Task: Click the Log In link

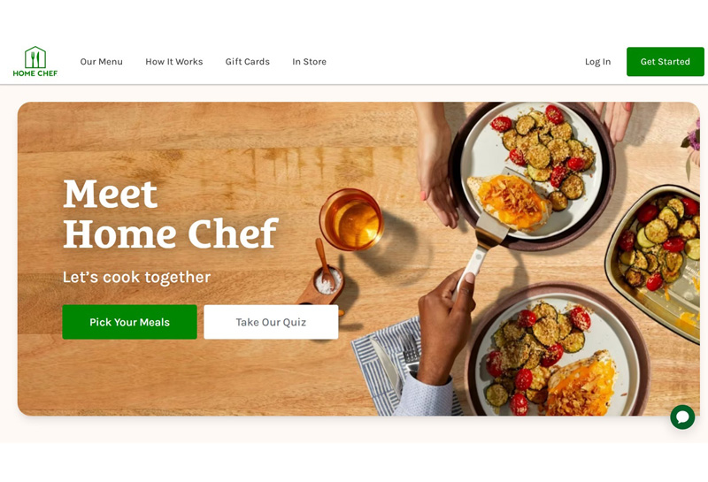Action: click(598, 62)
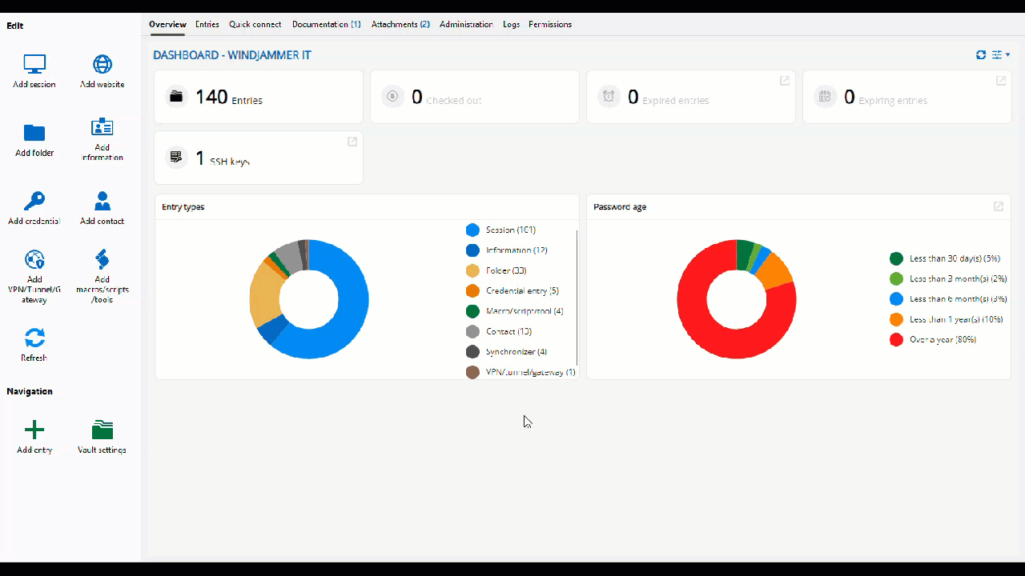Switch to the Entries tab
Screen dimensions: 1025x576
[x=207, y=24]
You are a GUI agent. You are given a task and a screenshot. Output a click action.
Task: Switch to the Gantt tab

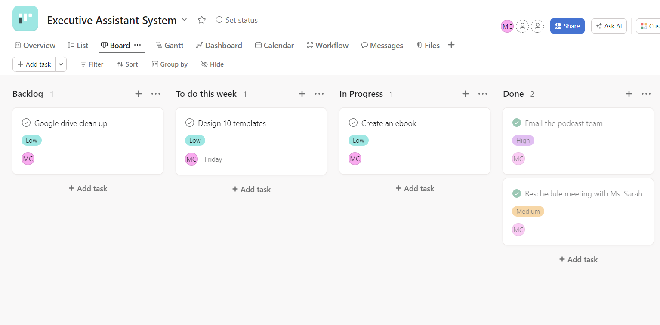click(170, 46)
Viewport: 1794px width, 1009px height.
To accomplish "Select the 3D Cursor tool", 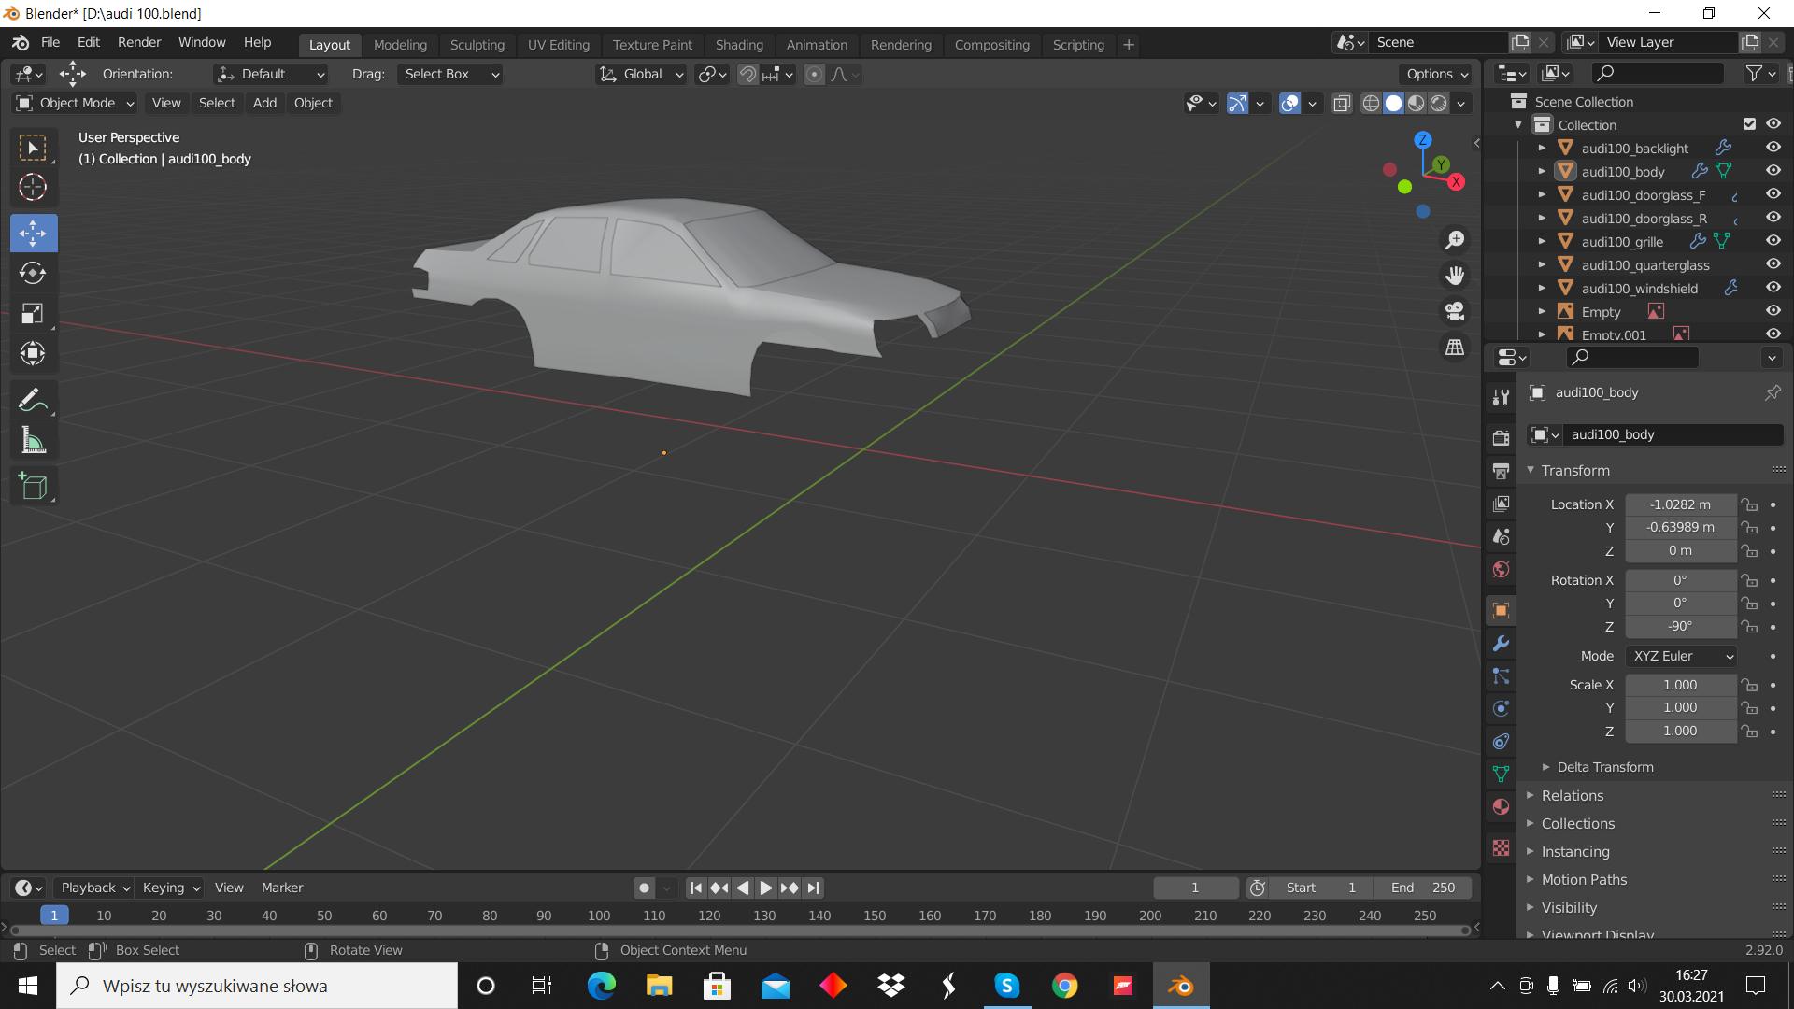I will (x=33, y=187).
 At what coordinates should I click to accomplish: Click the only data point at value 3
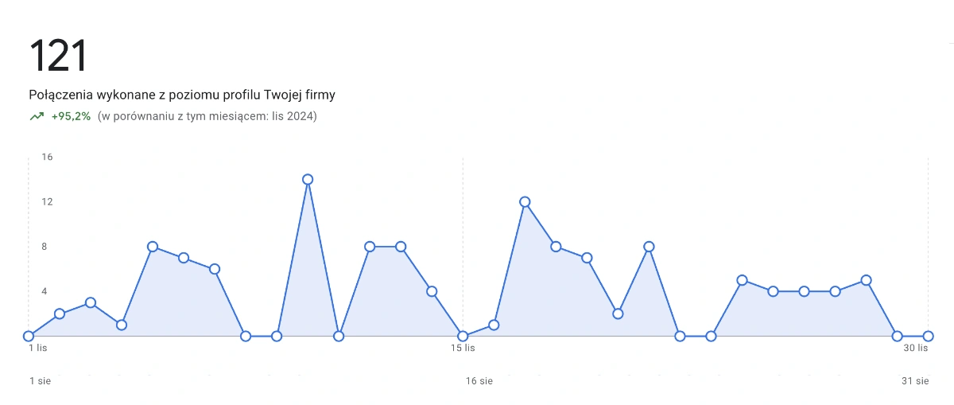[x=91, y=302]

==

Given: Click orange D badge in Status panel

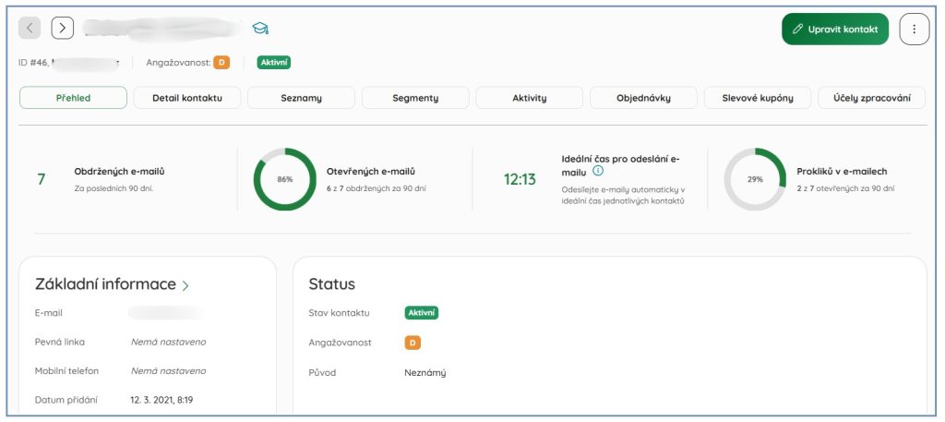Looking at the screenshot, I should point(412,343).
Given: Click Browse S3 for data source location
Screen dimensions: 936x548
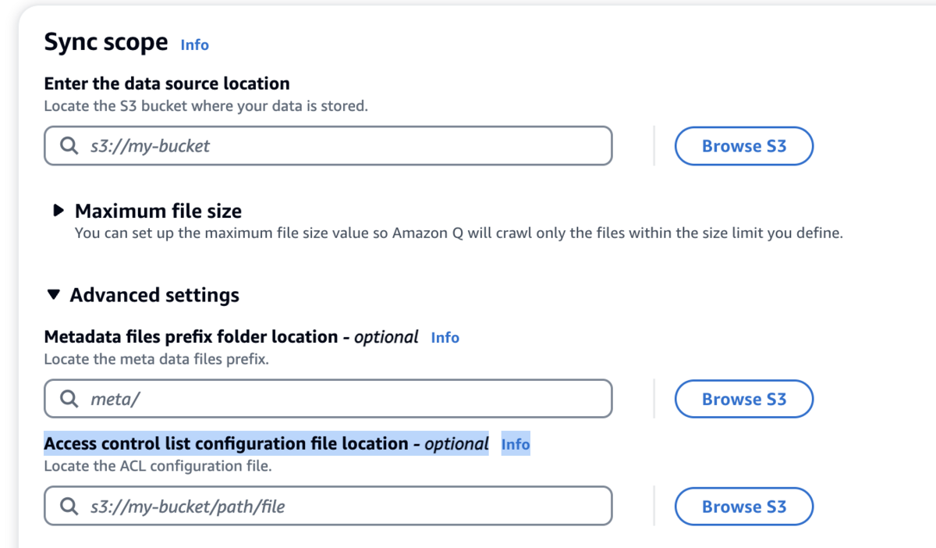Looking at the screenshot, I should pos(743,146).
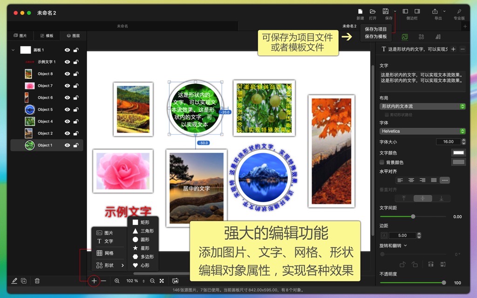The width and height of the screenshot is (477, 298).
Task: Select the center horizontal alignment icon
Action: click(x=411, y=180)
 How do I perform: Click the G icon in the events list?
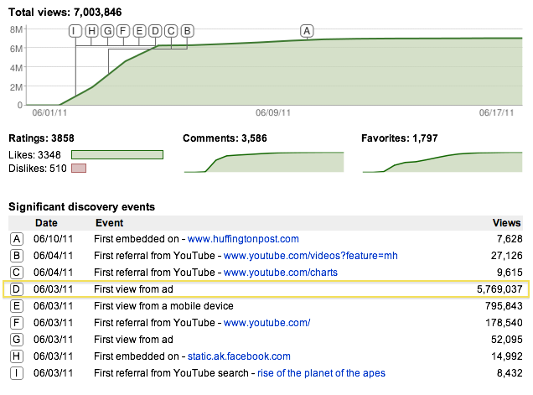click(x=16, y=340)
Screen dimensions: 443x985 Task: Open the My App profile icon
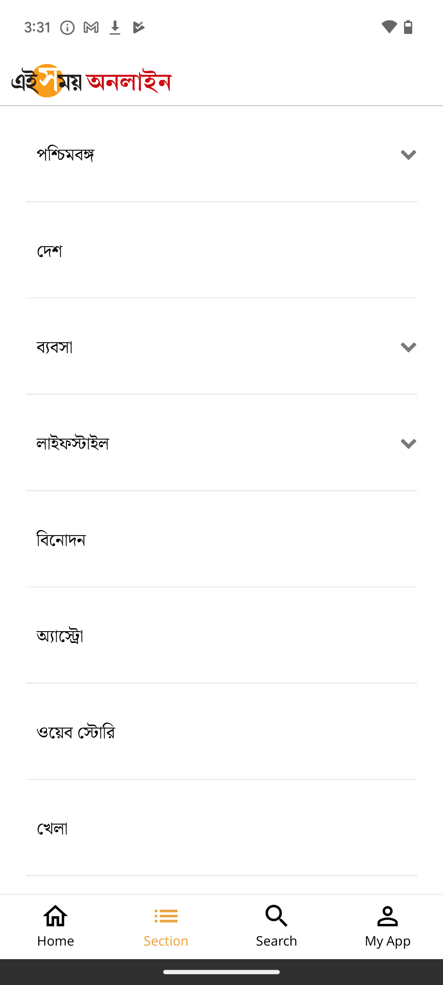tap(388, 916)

→ **PROBLEM TO SOLVE**
Rescale the items starting with the line that contains "At what coordinates" and going on through the line that contains "[x=91, y=302]", both included, and give only those lines again, requests and all. Multiply every coordinate in the answers by 0.4 and round to whole numbers, with halves going up. Leave the pictures out.

→ **FINAL RESULT**
 At what coordinates should I click to accomplish: Click the only data point at value 3
[x=36, y=121]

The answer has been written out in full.